== SOURCE TEXT ==

Friendliness and compassion is the way that we, in our practice, understand the normality of things going wrong and move through a difficult situation, whether it's compassion or friendliness to ourselves, whether it's compassion or friendliness to others, whether it's compassion or friendliness to the world. And so it's not an easy practice. It's easy as long as it's divorced from actual things going wrong. Or actual people who have hurt us. Then it's an easy practice. But when it's linked to actual challenging situations and actual big issues of the world, it is not at all an easy practice. And it carries challenges and has stages in

[22:41]

our ability to do it. So, let's say, yeah? I just was wondering if you could talk a little bit about the desire to correct and the relationship between people who, as soon as they see something's wrong, they just want to correct it without being friendly? Yes. Yeah, it's a form of denial. It's aversion towards suffering and desire for normality, you know. So how to deal with it is to, for yourself, acknowledge the difficulty and for the other person set a boundary. So basically what it is, what you're describing is a defense. person can't tolerate the fact of something being wrong and tries to mow right over it, right?

[23:50]

And so what one can do in that situation is to name the thing that's wrong in a neutral way. And it takes about seven repetitions of an unwelcome message before a person actually gets it, right? So an example of this is, let's say I can't speak on the phone for more than five minutes, or couldn't at that time, and someone wants to have a conversation with me, and they say, hello, how's it going? And I say, it's going okay. It's a little bit difficult today, but I think things are great, and thanks for calling. I really appreciate your call. And I'll see you next week or whatever. And then the person doesn't pick up on that cue and acts as if it never occurred. So, I wanted to tell you about blah, [...] you know, and then there you are with that limit that you've just stated that the person is running right through.

[25:02]

Okay? But that's probably not the situation you had in mind. experiencing some early dementia. And my family members keep trying to do something about it. And there are things you can do. But also, I keep saying, oh, well, you should just spend time with her. And it's like, I don't want to, because I can't deal with the fact that she's not who she used to be. I can feel that, even if they don't say that. They want to deal with the problem instead of being with her. Yeah. So that's an example of losing the person, defensively using a category and losing the relationship with the person. So people are defended against things going wrong.

[26:03]

When things go wrong, it hurts, right? And thinking of dementia as something that goes wrong is a defense, right? We will all have dementia if we live long enough. And she has lived long enough to have dementia. So I think the first thing is to be friendly to that person and to oneself. to know what's important in the situation. Like, is it important to have mother squared away? Or is it important to have mother? Which one's more important? Maybe that person has an actual safety issue that you can reflect. You can be friendly towards their concern. You can say something like, it sounds like you're concerned about her safety.

[27:09]

and that how do we keep our relationship and make sure that there's safety for Mother. So I think the first thing is to state the concern and state the intention. that arises in that consent. When there's a challenge, it's very easy to focus just on the challenge because that's the painful part. But it's much more satisfying to focus on the intention and what's important and what surrounds the situation. Like, this is my mother. This is my mother and you are my ally. is satisfying, and let's do X, Y, and Z, unless it's in that context, may not be satisfying.

===
== INFORMATION SHOWN ==

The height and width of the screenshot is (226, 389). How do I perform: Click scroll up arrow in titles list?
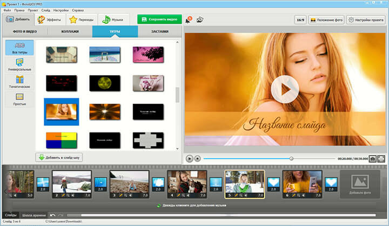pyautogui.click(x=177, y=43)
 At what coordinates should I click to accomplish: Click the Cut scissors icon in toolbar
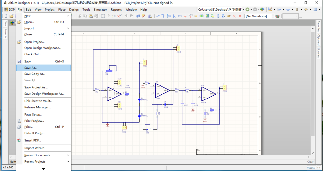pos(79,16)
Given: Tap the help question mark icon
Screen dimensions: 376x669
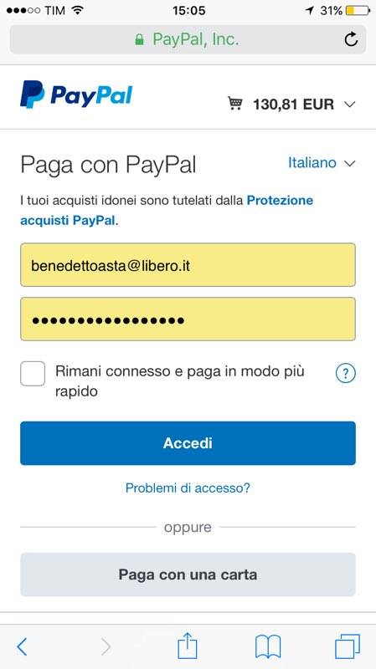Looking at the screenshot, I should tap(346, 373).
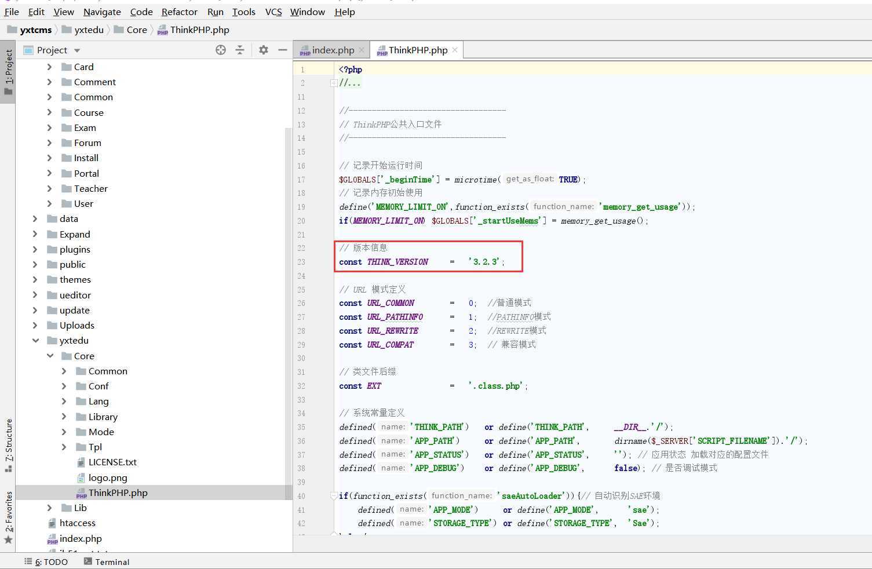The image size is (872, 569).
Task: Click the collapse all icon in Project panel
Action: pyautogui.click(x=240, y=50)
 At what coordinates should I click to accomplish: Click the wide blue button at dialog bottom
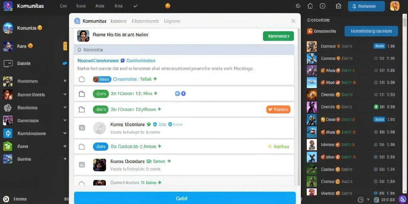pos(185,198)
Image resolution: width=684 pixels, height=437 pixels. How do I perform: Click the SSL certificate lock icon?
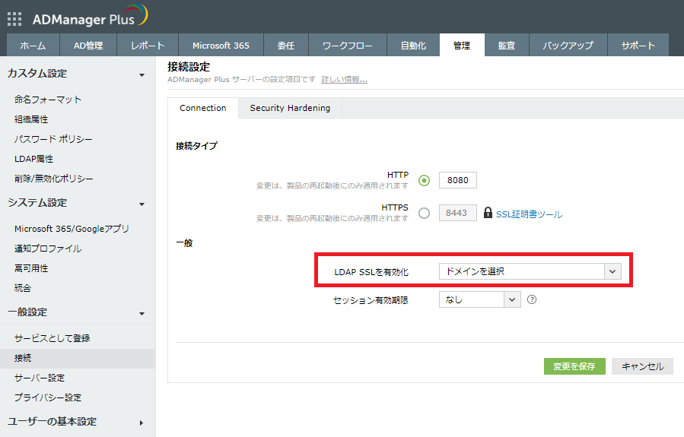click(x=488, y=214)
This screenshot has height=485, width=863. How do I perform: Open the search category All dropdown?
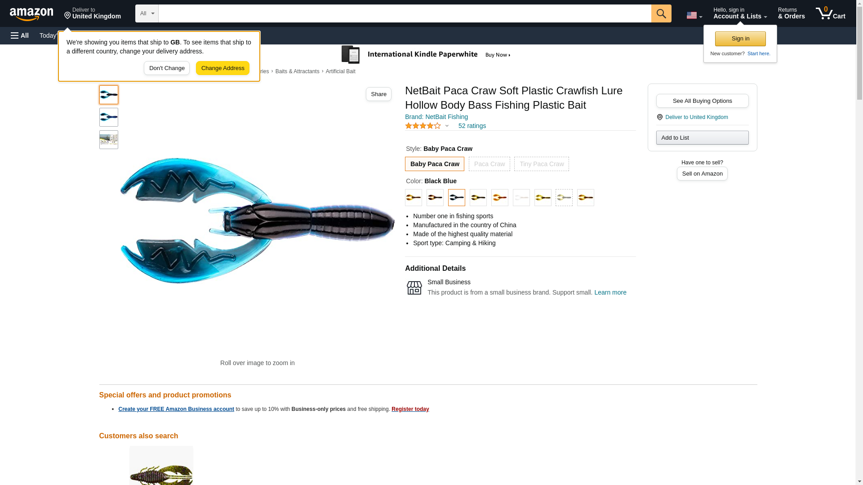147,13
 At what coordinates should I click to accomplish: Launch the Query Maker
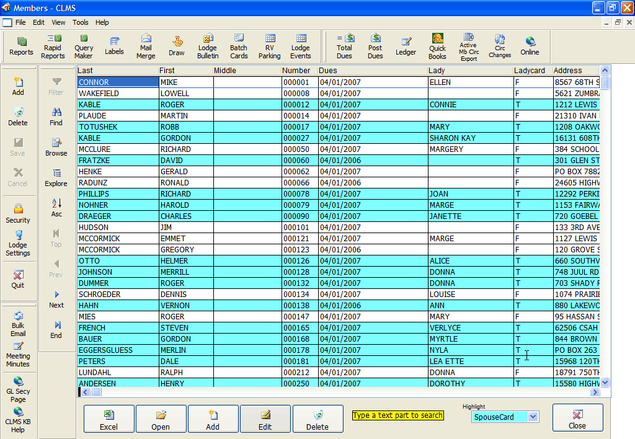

===
== INFORMATION SHOWN ==

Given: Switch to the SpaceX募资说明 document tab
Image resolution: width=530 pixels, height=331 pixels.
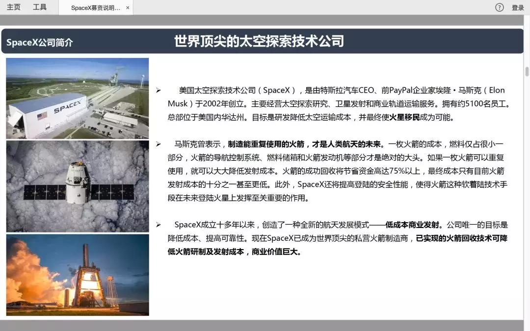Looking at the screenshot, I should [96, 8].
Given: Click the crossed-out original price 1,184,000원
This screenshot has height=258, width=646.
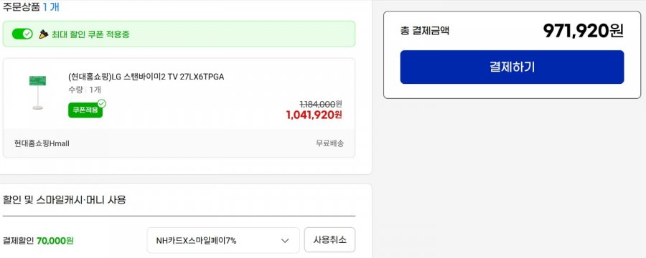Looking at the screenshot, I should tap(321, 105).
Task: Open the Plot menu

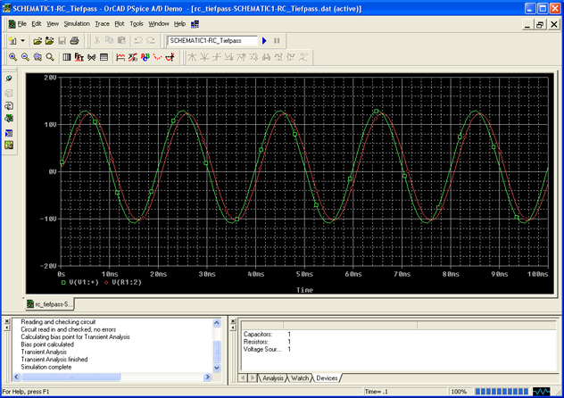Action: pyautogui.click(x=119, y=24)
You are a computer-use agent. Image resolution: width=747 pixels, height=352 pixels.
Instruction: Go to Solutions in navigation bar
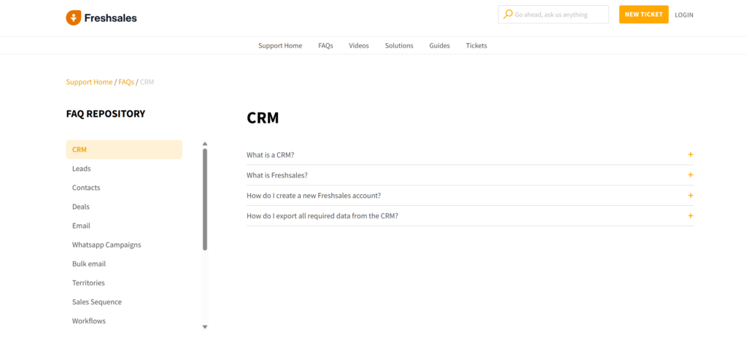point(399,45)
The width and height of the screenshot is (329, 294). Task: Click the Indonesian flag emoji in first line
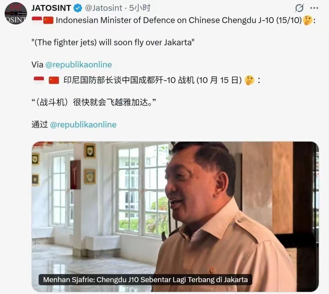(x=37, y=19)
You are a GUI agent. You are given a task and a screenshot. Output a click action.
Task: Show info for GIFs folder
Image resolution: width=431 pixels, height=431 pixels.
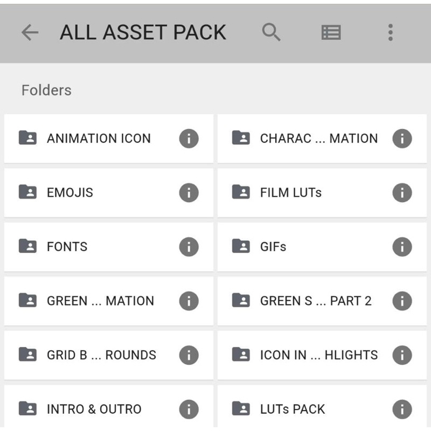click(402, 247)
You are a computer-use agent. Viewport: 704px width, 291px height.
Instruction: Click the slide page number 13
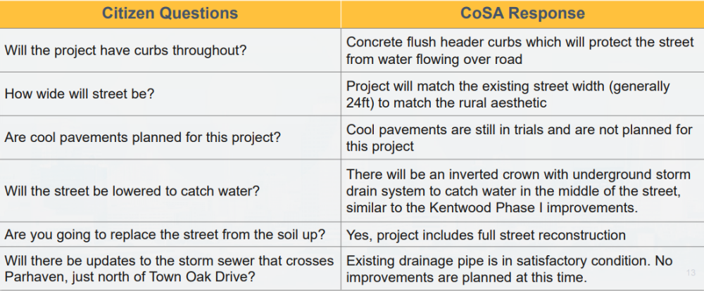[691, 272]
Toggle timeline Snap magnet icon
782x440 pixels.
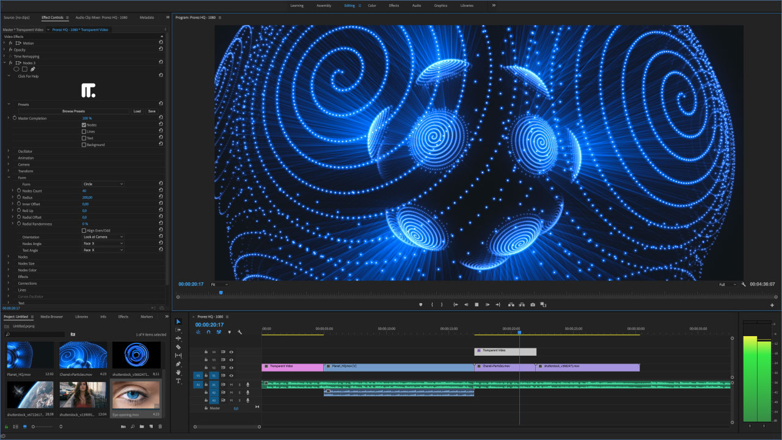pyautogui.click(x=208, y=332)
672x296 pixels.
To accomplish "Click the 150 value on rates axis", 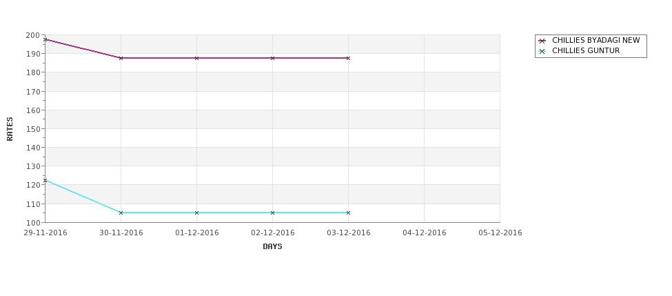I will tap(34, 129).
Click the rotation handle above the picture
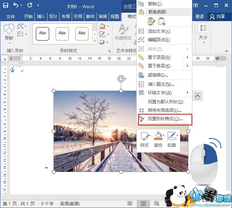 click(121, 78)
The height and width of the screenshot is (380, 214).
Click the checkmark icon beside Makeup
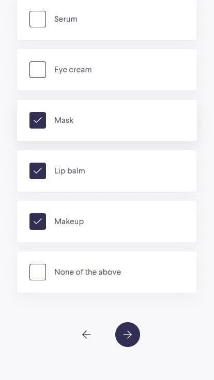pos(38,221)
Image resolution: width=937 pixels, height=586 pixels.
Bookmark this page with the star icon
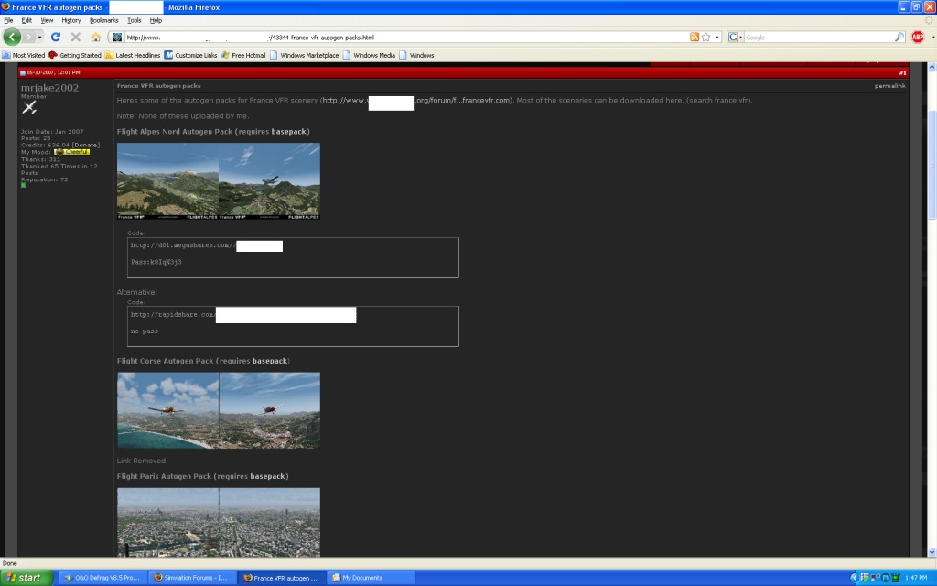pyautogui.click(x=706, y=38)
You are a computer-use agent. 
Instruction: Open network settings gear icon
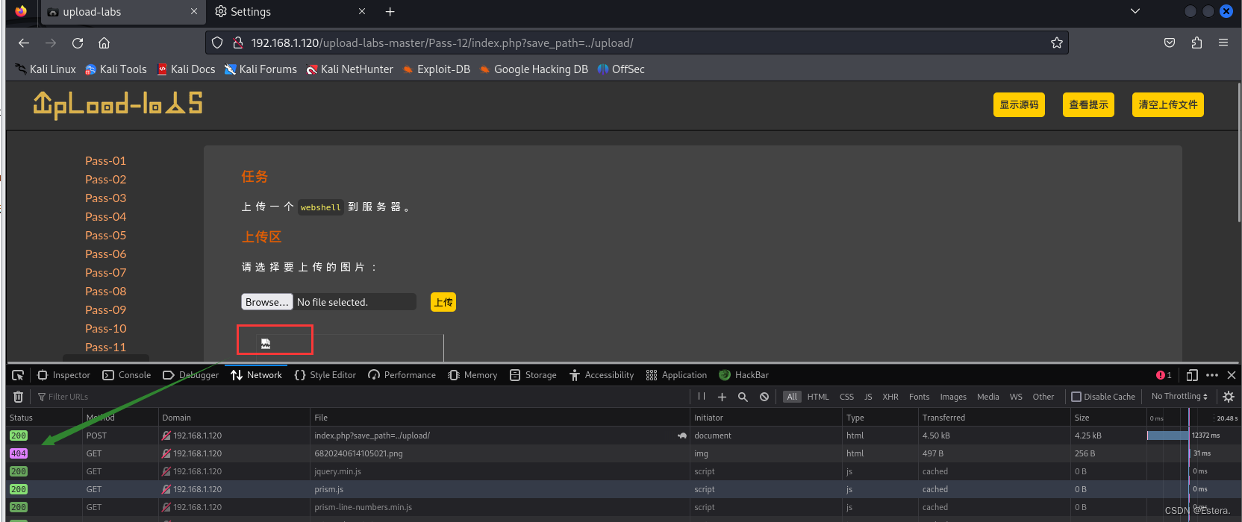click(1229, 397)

===
== INFORMATION SHOWN ==

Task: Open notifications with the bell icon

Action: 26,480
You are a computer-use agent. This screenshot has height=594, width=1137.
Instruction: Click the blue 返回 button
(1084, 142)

===

→ **TASKS FOR THIS EXERCISE**
(a) Translate into Spanish this sentence from the transcript on friendliness and compassion: "We will all have dementia if we live long enough."
(b) Using the transcript on friendliness and compassion, mark each statement yes or no, and quote the words that settle it. (i) It takes about seven repetitions of an unwelcome message before a person gets it. (ii) Friendliness and compassion is an easy practice when it is linked to actual challenging situations. (iii) Wanting to correct a wrong at once, without being friendly, is a form of denial.
(c) Write what comes next in the transcript on friendliness and compassion, picking up after its final sentence.

→ **WRITTEN RESPONSES**
(a) Todos tendremos demencia si vivimos lo suficiente.

(b)
(i) Yes: "it takes about seven repetitions of an unwelcome message before a person actually gets it"
(ii) No: "when it's linked to actual challenging situations and actual big issues of the world, it is not at all an easy practice"
(iii) Yes: "it's a form of denial"

(c)
[28:19]

People may have different emotional speeds of working through a situation like that. So I think one of the first issues is how do we recognize our own impediments to be friendly to the person who's manifesting that behavior. Because there's their difficulty with that situation, and then there's our difficulty with them. Things get complicated very quickly. Hi. Hi, Peter. For myself, I tend to unpack wrongness in an interesting way, which is when I identify something as wrong, it's actually that act, that mental process, whatever you want to call it, is actually my attempt to alleviate pain by disconnecting from it.

[29:29]

That's really good. a little bit more insidious, which then involves other people in ways that are complex. And as you say, it gets more and more complicated. The more I disconnect from my basic, sort of, just, you know, the pain of that interruption of normalcy or whatever it happens to be. And so I think the wrong thing is kind of like, it's our mental process I feel like I can just get back to unpleasant as a story. Yeah. But sometimes things are actually wrong. Like what would you do if a young person very close to you was picked up for a DUI, for instance? That's wrong. DUI is wrong, right?

[30:33]

Driving under the influence is wrong. Oh, yeah. There's lots of things that impact me in an unpleasant manner without hearing it. And I feel like there's things to do about my relationship with that person. There's ways in which I want to communicate with them about my concern for their safety and the various other needs that I might have for them. And take responsibility for my own. And in that context, And what you're saying, it sounds like Peter and I have been practicing together for our whole adult lives. And I respect him and his life very deeply and for a long time.

[31:33]

But it sounds to me like what you're saying is that the supposition that something is wrong is extra. Yes. It's extra because it creates a whole mental set of disturbances that add to the original suffering. It's not that something doesn't have to be addressed. That's right. With urgency perhaps. Yes. But that step we make, you know, I'm not saying There's a time for evaluation and judgment and all of that. But we often make our situation worse. That's right, we do. By perhaps indulging in it. That's right. That's right. Thank you. So I think I was a little surprised when you started with the example today. Because not to minimize all of the annoyances or wrongness in the course of a day,

[32:35]

When I immediately went to the bloodshed in Syria, the Congo, you know, I go to much bigger, deep, deep pain. I feel the sorrows of the world. And again, you know, I have a sister who has advanced Alzheimer's. You know, I have to face that pain, et cetera. But I would love you to address some I don't know, sometimes I feel like I notice myself even putting myself down or feeling some shame because it's so grand in my thinking. You know, that I'm going to be criticized for my grandeur as though I personally could cure the sorrows of the world. And yet unless you do, What chance do the sorrows of the world have of being cured? And to answer your question, which is an amazing question, it's amazing.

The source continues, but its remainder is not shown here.